Par Vincent Colot (chroniqueur exclusif) – Analyste financier
Régulièrement, dans le cadre de cette chronique, je mets en avant les mérites des “petites capitalisations”, ces actions d’entreprises de taille modeste qui n’intéressent guère les médias. Peu spectaculaires, voire carrément ennuyeuses à suivre, ces actions se révèlent, plus souvent qu’à leur tour, de vraies pépites pour l’investisseur patient qui a pu en déceler le potentiel.

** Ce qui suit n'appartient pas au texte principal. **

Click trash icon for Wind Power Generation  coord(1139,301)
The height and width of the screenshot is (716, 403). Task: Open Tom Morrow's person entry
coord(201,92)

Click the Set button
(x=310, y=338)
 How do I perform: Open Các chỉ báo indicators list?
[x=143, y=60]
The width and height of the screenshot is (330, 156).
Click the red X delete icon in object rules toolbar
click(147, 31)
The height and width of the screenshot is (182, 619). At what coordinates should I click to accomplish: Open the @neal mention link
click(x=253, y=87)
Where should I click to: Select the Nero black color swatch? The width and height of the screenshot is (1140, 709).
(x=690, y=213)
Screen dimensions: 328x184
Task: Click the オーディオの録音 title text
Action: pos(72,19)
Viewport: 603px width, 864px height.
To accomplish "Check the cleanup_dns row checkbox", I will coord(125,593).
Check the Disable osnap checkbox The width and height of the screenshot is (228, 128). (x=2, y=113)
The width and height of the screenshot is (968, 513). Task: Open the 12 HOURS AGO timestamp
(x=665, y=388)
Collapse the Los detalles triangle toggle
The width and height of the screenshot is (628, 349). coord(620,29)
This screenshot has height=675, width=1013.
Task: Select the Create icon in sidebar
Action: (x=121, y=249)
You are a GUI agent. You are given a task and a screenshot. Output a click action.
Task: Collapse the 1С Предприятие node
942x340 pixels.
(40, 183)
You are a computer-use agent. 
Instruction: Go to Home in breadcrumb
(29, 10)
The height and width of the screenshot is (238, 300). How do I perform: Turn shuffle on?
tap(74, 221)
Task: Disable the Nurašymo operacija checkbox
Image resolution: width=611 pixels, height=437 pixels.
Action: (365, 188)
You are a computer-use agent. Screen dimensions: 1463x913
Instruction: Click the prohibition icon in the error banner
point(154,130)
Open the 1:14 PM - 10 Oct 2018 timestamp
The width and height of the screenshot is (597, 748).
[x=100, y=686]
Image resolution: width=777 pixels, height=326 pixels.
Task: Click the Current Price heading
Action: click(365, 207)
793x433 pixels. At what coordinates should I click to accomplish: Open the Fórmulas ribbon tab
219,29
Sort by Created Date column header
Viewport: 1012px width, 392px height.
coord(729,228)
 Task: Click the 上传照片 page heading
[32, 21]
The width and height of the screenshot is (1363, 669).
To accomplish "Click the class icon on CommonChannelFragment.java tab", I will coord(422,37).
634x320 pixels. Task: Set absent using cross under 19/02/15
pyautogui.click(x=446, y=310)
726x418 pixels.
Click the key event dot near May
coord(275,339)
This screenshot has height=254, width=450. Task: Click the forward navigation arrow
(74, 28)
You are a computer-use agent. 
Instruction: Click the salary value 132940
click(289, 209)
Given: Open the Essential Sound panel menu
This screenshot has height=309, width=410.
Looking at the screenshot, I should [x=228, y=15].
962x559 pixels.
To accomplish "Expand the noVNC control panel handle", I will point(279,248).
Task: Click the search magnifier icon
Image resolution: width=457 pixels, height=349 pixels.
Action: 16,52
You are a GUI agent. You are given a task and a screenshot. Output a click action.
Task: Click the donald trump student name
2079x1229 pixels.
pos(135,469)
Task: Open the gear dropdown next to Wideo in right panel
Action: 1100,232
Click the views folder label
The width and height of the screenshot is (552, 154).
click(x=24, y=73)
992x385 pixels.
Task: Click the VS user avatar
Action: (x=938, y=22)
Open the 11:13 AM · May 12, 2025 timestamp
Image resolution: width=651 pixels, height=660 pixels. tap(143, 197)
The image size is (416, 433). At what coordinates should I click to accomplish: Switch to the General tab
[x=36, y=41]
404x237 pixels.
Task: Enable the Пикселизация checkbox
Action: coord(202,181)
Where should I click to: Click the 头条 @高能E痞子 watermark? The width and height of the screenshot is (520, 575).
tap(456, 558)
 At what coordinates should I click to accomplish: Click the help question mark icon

Mais ne poussons pas le raisonnement trop loin. Il y a « petit » et « petit ». La sous-catégorie des microcapitalisations ou « penny stocks », plus sexy que leurs grandes sœurs, recèle, elle, bien plus de dangers que de promesses.
Ah bon, comment ça ?
Ces (très) petites actions inconnues dont les perspectives mirobolantes vous sont vantées par email ou sur un forum électronique spécialisé ? Généralement américaines, elles cotent sous la barre des 5 USD (et parfois à un cours de quelques cents), ne dépassent pas les quelques millions de dollars de capitalisation et sont le plus souvent échangées de gré à gré («over the counter » ou OTC), à l’écart des places boursières réglementées.
Elles constituent un terrain de chasse idéal pour les escrocs, plus que jamais aux aguets, cherchant à profiter de la candeur des petits investisseurs, à la manière d’un Jordan Belfort, « Le loup de Wall Street » récemment porté à l’écran par Martin Scorcese.
En cette période de très bas taux d’intérêt, qui ne rêverait ainsi d’acheter, avant qu’elle ne soit davantage connue, une action à un cours de 0,1 USD pour la revendre à 2 ou 3 USD quelques mois plus tard ? Un seul coup gagnant et vous pouvez transcender la performance d’un portefeuille jusqu’alors endormi. Profitant des rares (vrais) contes de fée de ce type, les fraudeurs organisent, via Internet et des « newsletters » à la réputation douteuse, la promotion d’actions d’entreprises de secteurs à la mode comme récemment Cynk Technology (réseaux sociaux) ou Vapor Hub International (commerce de cigarettes électroniques) de façon à faire monter rapidement les cours. Dans le cas de Cynk, le cours de l’action est passé en quelques semaines de 2 USD à 21,95 USD au début du mois de juillet dernier.
Vous ne pouvez vous fier à personne : il se peut que la fraude soit organisée directement par le management de l’entreprise ou par des investisseurs véreux qui en ont pris le controle. Lorsque le gendarme boursier (la SEC aux Etats-Unis) lève le lièvre, il est trop tard pour beaucoup : l’action se révèle n’être qu’une coquille vide (peu ou pas d’actifs ni de chiffres d’affaires, le plus souvent des pertes), le cours s’effondre et l’investisseur a tout perdu. Après l’arrêt de la cotation de Cynk, le cours s’est réduit à … 0,2 USD. Le fraudeur, lui, bien entendu, s’est positionné avant la hausse et a vendu avant la baisse.
Le succès de ce genre de piège repose sur la crédulité et la cupidité, toutes deux au-delà du raisonnable, des petits investisseurs dupés. Certes, les informations de qualité sur ce genre d’actions sont rares (pas de suivi par des analystes d’institutions reconnues). Mais un coup d’œil sur les comptes annuels suffit généralement à pressentir l’arnaque. En toute hypothèse, évitez ces actions hyper volatiles et bien trop peu liquides.